Robert Moody McKinney (August 28, 1910 Shattuck, Oklahoma - June 24, 2001 New York City) was the editor and publisher of The Santa Fe New Mexican and Ambassador to Switzerland and Liechtenstein under President John F. Kennedy. He also owned The Taos News, The Las Vegas Optic and The Monte Vista Journal. In addition, McKinney served as assistant secretary of the U.S. Department of Interior and U.S. ambassador to the International Atomic Energy Agency at Vienna, Austria,

==Biography==
McKinney graduated from the University of Oklahoma with a degree in English literature. He served in the Navy during World War II, becoming a lieutenant j.g. and became financially successful by investing in bankrupt railroad stock during the Depression.

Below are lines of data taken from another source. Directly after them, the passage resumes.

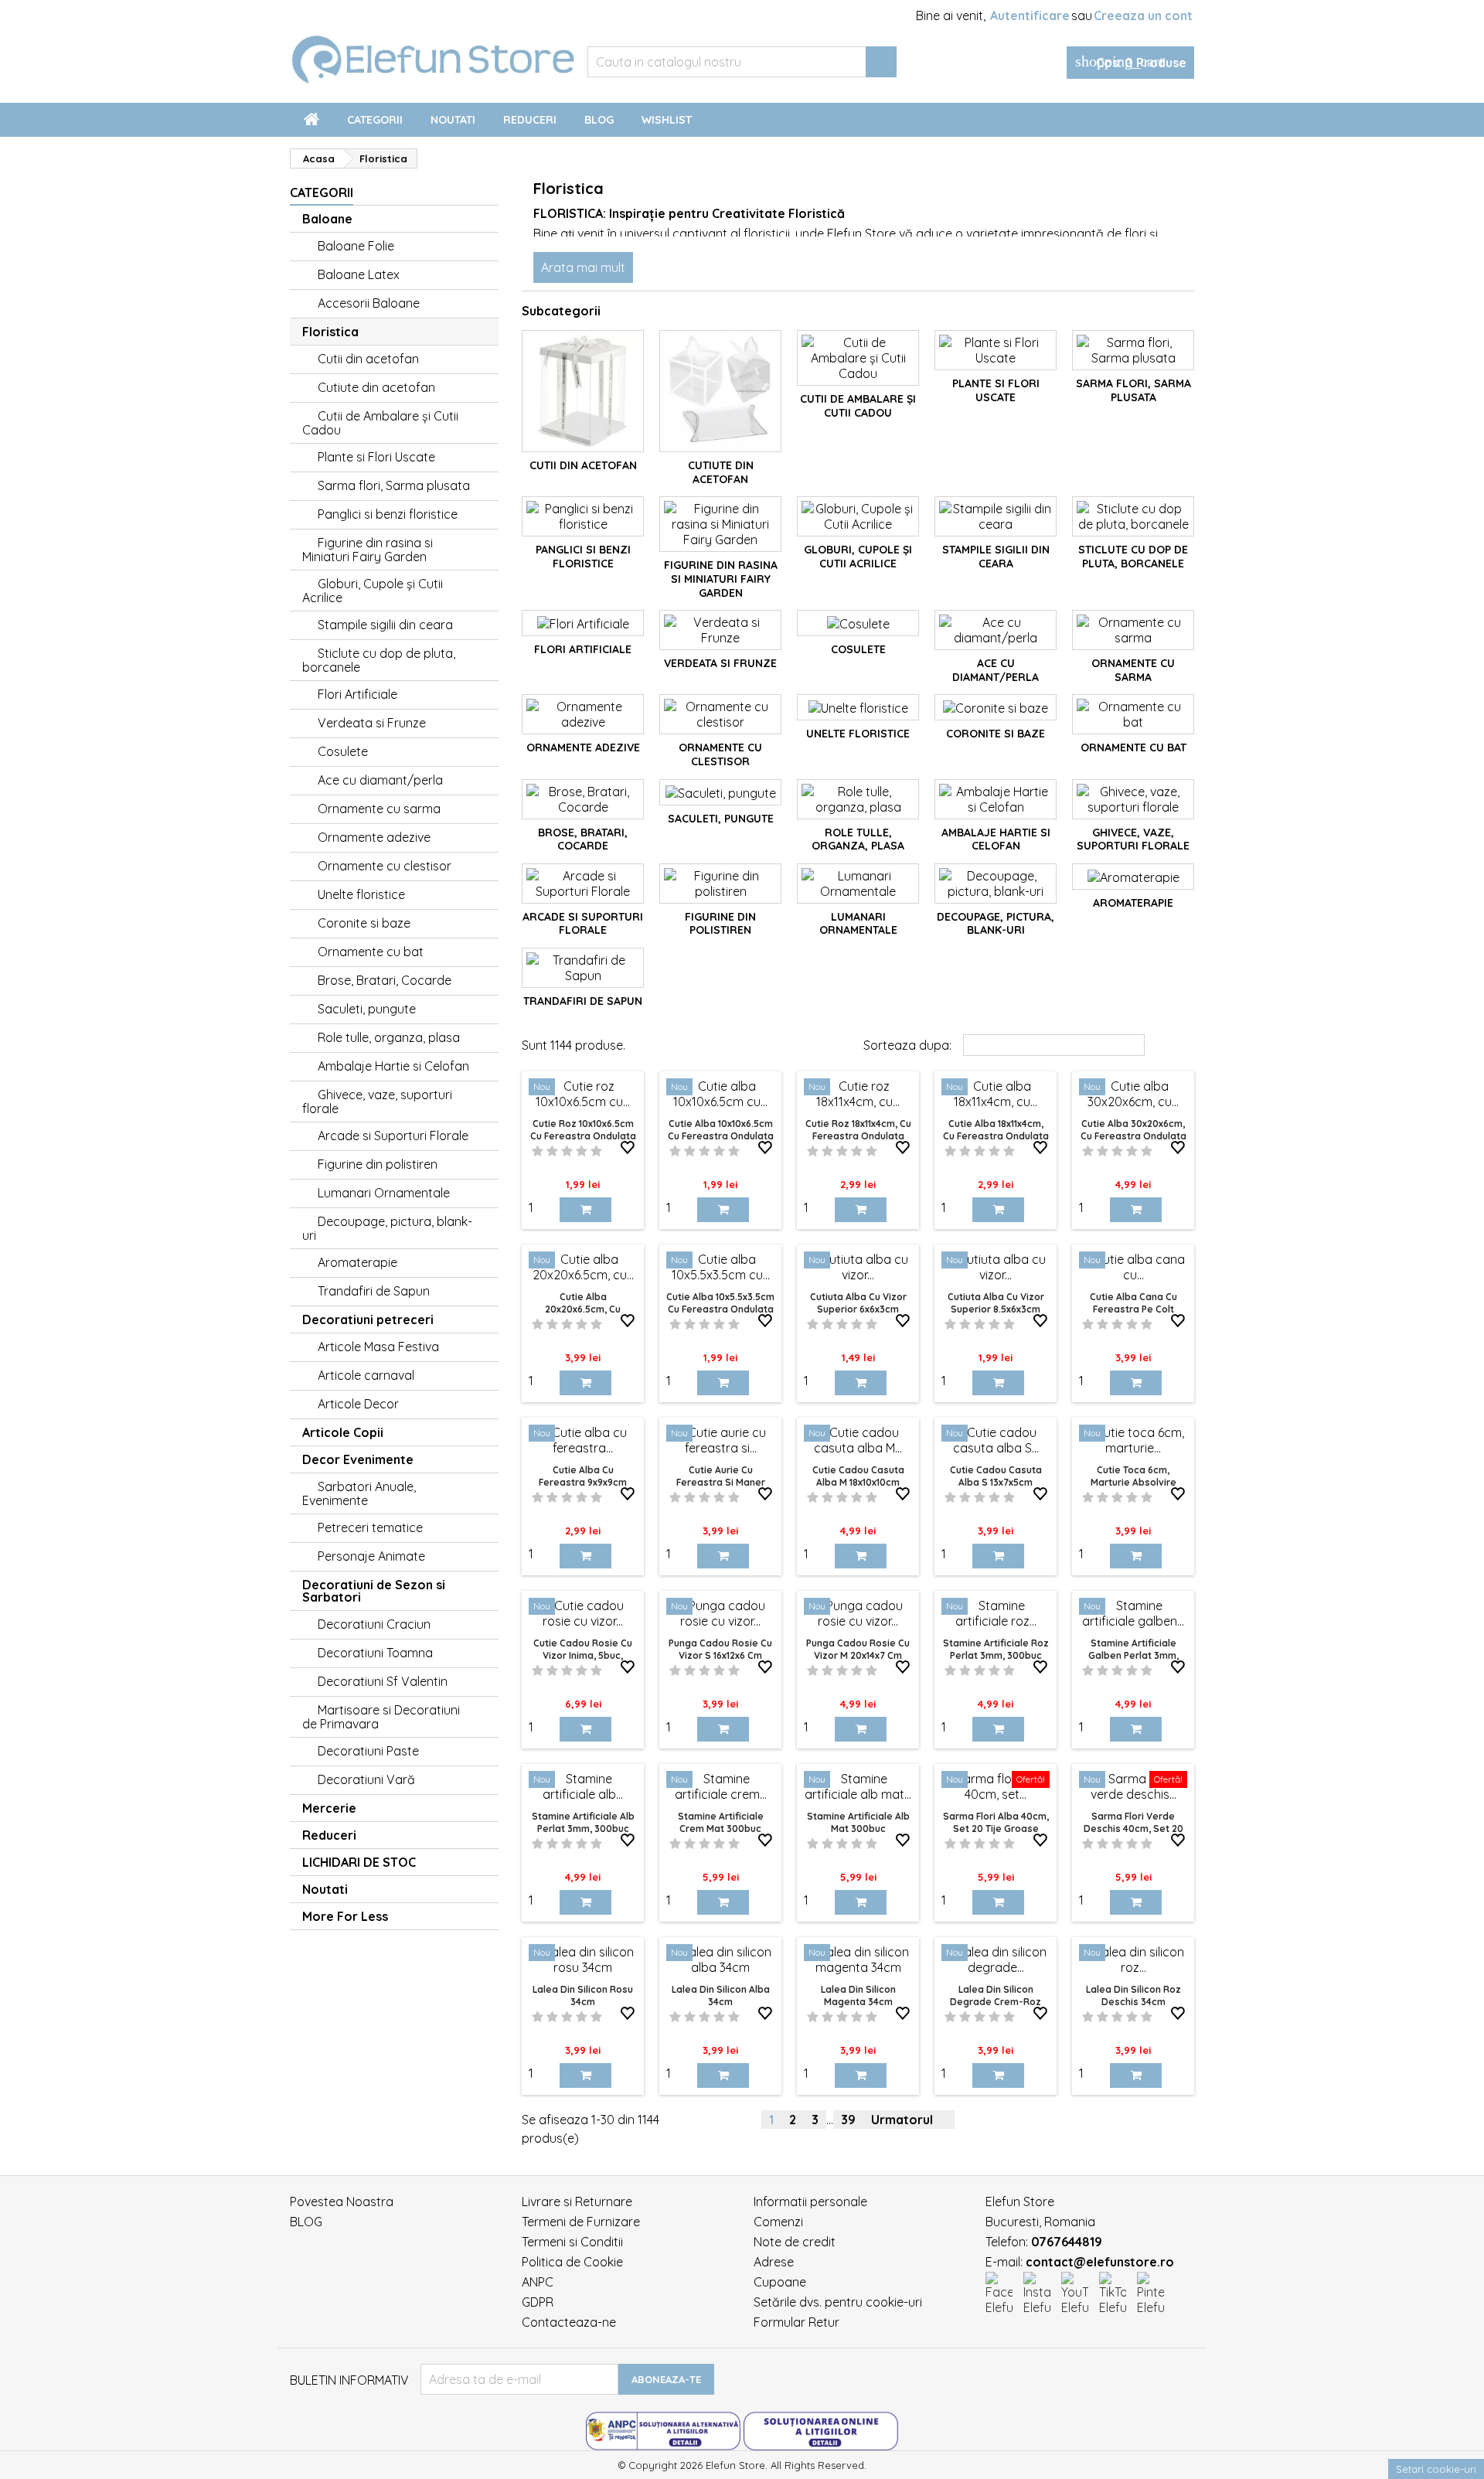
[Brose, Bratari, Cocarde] (583, 799)
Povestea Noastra (341, 2201)
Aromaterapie (357, 1262)
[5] (596, 1151)
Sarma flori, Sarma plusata (394, 485)
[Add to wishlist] (627, 1147)
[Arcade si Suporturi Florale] (583, 883)
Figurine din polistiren (377, 1164)
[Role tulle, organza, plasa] (858, 799)
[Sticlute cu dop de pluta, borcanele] (1133, 516)
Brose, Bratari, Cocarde (384, 980)
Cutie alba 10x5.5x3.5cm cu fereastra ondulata (720, 1303)
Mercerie (329, 1808)
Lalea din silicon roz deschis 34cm (1133, 1995)
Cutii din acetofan (368, 358)
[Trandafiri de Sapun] (583, 968)
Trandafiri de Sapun (374, 1291)
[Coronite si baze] (995, 707)
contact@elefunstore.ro (1100, 2262)
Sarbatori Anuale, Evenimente (359, 1493)
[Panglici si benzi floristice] (583, 516)
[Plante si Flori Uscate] (995, 350)
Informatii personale (810, 2201)
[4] (581, 1151)
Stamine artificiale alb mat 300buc (858, 1822)
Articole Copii (342, 1432)
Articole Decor (358, 1403)
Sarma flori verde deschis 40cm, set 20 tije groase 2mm (1133, 1828)
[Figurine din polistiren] (720, 883)
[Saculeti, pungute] (720, 792)
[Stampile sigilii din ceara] (995, 516)
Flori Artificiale (357, 694)
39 (848, 2119)
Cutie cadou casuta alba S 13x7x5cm (996, 1476)
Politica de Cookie (572, 2262)
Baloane (327, 218)
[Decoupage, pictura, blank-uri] (995, 883)
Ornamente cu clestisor (384, 865)
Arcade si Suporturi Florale (393, 1135)
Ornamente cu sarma (379, 808)
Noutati (453, 120)
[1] (537, 1151)
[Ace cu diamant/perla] (995, 630)
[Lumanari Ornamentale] (858, 883)
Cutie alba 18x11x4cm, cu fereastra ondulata (996, 1130)
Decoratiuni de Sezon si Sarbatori (373, 1591)
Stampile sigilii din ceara (385, 624)
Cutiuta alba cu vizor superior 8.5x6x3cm (996, 1303)
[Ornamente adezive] (583, 714)
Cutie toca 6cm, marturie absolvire (1133, 1476)
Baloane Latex (359, 274)
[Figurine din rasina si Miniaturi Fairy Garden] (720, 524)
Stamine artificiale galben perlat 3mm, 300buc (1133, 1655)
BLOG (306, 2221)
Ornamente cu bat (371, 951)
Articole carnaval (366, 1375)
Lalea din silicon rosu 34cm (583, 1995)
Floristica (330, 331)
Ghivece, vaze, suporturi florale (377, 1101)
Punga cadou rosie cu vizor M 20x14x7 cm (858, 1649)
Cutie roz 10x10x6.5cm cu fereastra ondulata (583, 1130)
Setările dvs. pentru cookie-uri (838, 2302)
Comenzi (778, 2221)
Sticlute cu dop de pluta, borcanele (378, 660)
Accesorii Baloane (369, 303)
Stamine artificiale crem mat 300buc (721, 1822)
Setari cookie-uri (1436, 2469)
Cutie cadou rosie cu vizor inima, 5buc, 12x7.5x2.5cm (582, 1655)
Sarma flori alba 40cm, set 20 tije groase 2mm (996, 1828)
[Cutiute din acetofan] (720, 391)
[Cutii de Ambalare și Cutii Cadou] (858, 358)
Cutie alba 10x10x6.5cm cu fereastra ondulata (721, 1130)
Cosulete (343, 751)
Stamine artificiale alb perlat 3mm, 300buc (583, 1822)
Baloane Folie (356, 246)
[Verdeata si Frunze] (720, 630)
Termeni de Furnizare (581, 2221)
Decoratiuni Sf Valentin (383, 1681)
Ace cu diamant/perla (380, 780)
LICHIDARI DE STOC (359, 1862)
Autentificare (1030, 15)
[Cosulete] (858, 623)
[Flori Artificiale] (583, 623)
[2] (552, 1151)
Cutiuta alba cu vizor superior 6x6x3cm (858, 1303)
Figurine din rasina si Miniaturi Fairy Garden (367, 549)
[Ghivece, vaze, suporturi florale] (1133, 799)
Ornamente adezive (374, 837)
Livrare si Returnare (577, 2201)
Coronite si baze (364, 923)
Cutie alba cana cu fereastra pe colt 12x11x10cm (1133, 1309)
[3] (567, 1151)
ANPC (537, 2282)
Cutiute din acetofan (376, 387)
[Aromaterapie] (1133, 876)
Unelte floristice (361, 894)
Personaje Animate (371, 1556)
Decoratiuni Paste (368, 1751)
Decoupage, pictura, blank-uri (387, 1228)
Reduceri (529, 120)
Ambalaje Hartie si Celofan (393, 1066)
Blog (599, 120)
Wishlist (667, 120)
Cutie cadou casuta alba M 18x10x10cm (858, 1476)
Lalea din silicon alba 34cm (721, 1995)
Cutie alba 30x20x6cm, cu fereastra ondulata (1133, 1130)
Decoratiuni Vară (366, 1779)
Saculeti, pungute (367, 1008)
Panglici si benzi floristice (388, 514)
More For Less (345, 1916)
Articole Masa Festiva (378, 1346)
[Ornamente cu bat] (1133, 714)
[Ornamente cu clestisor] (720, 714)
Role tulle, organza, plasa (389, 1037)
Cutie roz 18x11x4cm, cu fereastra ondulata (858, 1130)
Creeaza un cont (1143, 15)
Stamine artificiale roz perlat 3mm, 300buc (996, 1649)
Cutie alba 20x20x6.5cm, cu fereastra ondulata (583, 1309)
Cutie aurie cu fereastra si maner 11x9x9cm (720, 1482)
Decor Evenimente (358, 1459)
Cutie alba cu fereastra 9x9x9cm (583, 1476)
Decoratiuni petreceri (368, 1319)
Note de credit (795, 2241)
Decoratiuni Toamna (375, 1652)
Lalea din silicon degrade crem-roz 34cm (995, 2002)
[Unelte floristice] (858, 707)
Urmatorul (908, 2120)
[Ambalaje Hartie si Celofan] (995, 799)
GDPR (537, 2302)
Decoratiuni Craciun (374, 1624)
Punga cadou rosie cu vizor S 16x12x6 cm (720, 1649)
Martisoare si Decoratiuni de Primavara (381, 1717)
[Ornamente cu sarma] (1133, 630)
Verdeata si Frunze (372, 722)
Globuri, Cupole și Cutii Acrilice (372, 590)
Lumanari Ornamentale (384, 1192)
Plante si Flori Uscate (376, 457)
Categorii (375, 120)
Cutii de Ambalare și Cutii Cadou (380, 423)
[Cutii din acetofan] (583, 391)
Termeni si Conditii (572, 2241)
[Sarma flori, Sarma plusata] (1133, 350)
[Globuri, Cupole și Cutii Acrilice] (858, 516)
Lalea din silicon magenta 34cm (858, 1995)
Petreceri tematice (370, 1527)
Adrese (774, 2262)
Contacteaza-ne (569, 2322)
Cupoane (780, 2282)
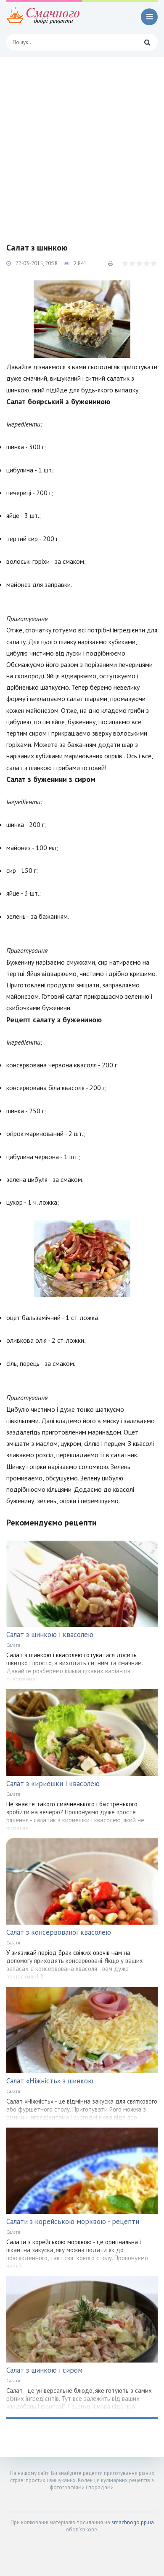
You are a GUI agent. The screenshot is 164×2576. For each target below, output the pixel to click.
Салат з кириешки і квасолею (53, 1783)
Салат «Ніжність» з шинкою (49, 2080)
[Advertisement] (82, 143)
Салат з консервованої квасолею (58, 1932)
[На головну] (44, 17)
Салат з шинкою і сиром (44, 2370)
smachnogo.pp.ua (132, 2522)
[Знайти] (147, 42)
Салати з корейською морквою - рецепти (72, 2221)
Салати (13, 1645)
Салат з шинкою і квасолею (49, 1634)
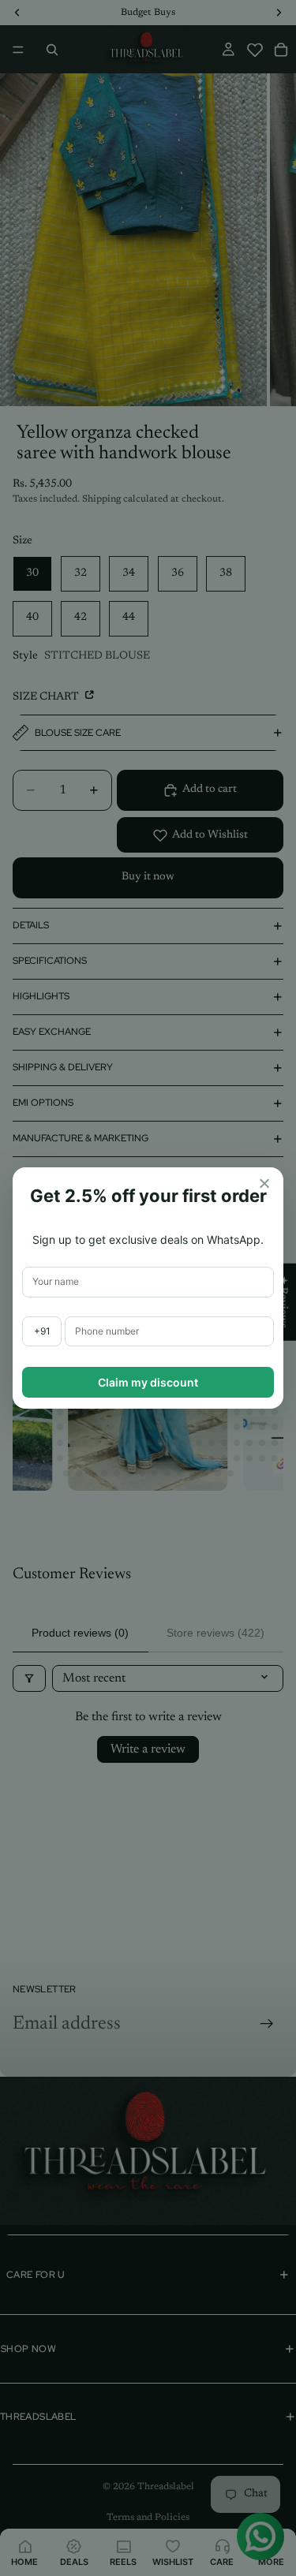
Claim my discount (148, 1382)
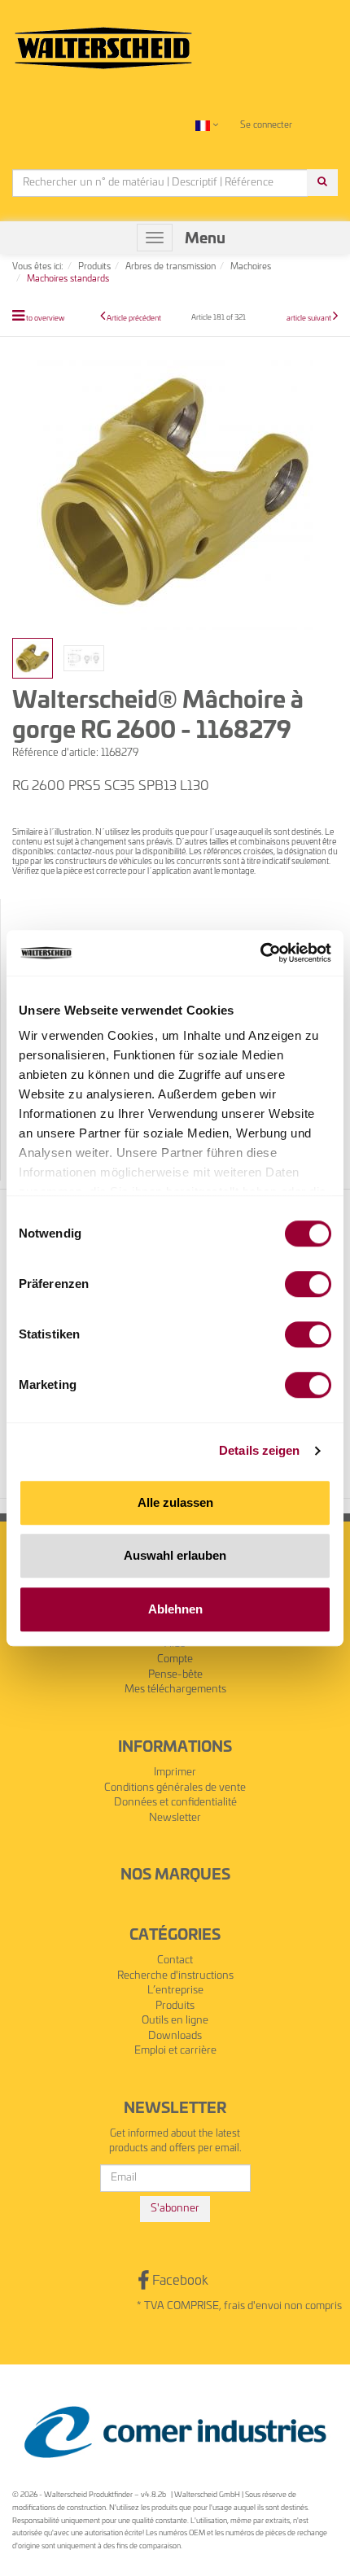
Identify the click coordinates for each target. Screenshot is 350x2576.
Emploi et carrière (175, 2051)
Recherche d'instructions (175, 1976)
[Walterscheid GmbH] (103, 41)
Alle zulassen (175, 1502)
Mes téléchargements (175, 1689)
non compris (313, 2306)
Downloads (175, 2036)
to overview (45, 318)
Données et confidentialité (175, 1802)
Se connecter (266, 124)
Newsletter (175, 1818)
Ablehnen (175, 1609)
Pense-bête (175, 1675)
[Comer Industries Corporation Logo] (175, 2432)
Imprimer (175, 1772)
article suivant (310, 318)
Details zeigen (259, 1450)
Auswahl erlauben (175, 1555)
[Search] (322, 182)
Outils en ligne (175, 2020)
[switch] (308, 1284)
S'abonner (175, 2208)
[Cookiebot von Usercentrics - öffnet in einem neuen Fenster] (260, 952)
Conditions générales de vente (175, 1788)
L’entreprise (175, 1990)
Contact (175, 1960)
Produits (175, 2006)
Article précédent (134, 318)
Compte (175, 1659)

After he graduated from college, he worked as an investment analyst at Standard Statistics, now Standard and Poor's, and as a partner in his cousin Robert Young's investment firm from 1934 to 1950. McKinney died of pneumonia.

==Newspaper career==
His career in journalism started when he was a teenage reporter at The Amarillo Globe News. McKinney, bought The New Mexican in 1949 for $560,000 and sold it to Gannett in 1976. Under the terms of the sale, McKinney "would maintain editorial and managerial jurisdiction". After two years, McKinney sued Gannett for breach of contract. In 1980 the court ruled in McKinney's favor and finally, in 1987, he was restored as publisher. In 1989, he bought the paper back for his remaining Gannett stock, which was worth $33 million at the time.